Text provided »
Send me to the clouds posterWomen hold up half the sky, Chairman Mao once said, but in contemporary China sexual equality is an unrealised dream of a previous era. The debut feature from Teng Congcong, Send Me to the Clouds (送我上青云, Sòng Wǒ Shàng Qīngyún) follows one “left-over” woman as she attempts to assert her independence in a world which still expects her to accept her subjugated position in a male dominated society by marrying and subsuming herself within a man’s career.

Ageing investigative journalist Shengnan (Yao Chen) whose name literally means “surpass men” has a cynical eye and fiercely independent nature but is struggling to make a living while protecting her integrity in an increasingly acquisitive culture. Getting kicked in the stomach by a “nutcase” while looking for evidence to support her theory that a local wildfire was started by a politician hoping to capitalise on successfully putting it out forces her to make a long delayed trip to the doctor who tells her that the pain in her abdomen is a result of advanced ovarian cancer and that she needs expensive surgery as quickly as possible.

As she’s been keen to ensure she acts ethically, ready money’s something Shengnan doesn’t have a lot of. Confiding in her cynical, ambitious best friend Simao (Li Jiuxiao) who has no such scruples, Shengnan finds him unwilling to help because, after all, there’s a chance Shengnan might die anyway which would mean it’s a bad investment because she won’t be able to pay him back. He does, however, offer her a job ghostwriting an autobiography for the eccentric father of the local official she was just in the business of exposing for shady double dealing. Understandably she doesn’t want to take the job and decides to try asking her parents without disclosing what the money’s for. Shengnan’s skeevy industrialist father (Shi Qiang), however, is currently losing out in the precarious Chinese economy and actually deigns to ask Shengnan for a loan before she can even broach the subject leading to a spiky father daughter argument. Shengnan has to take the job and throw her lot in with Simao even if she doesn’t feel quite right about it.

Data extract »
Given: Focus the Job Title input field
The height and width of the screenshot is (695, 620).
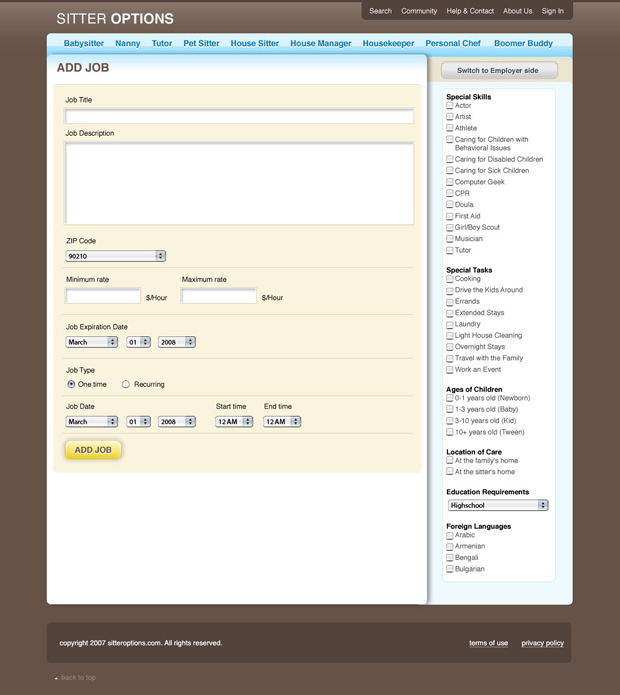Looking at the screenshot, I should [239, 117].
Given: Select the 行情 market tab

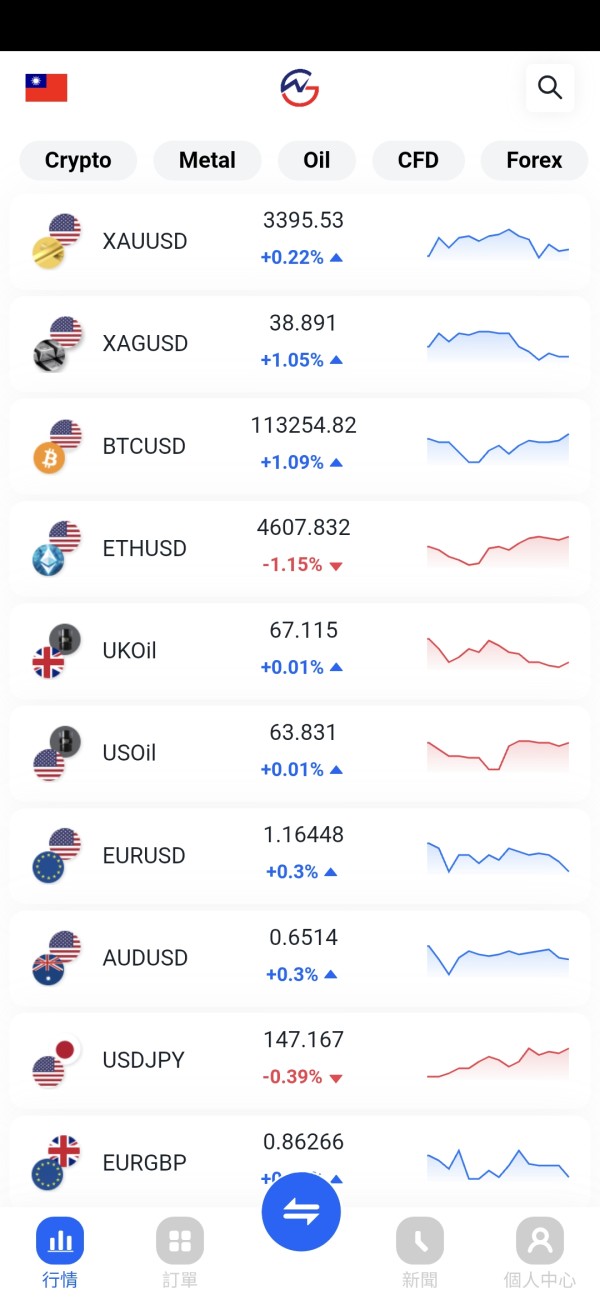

What to produce »
In the film review above, list every actor named in parentheses together with the character that actor plays.

Solution »
- Yao Chen: Shengnan
- Li Jiuxiao: Simao
- Shi Qiang: Shengnan's father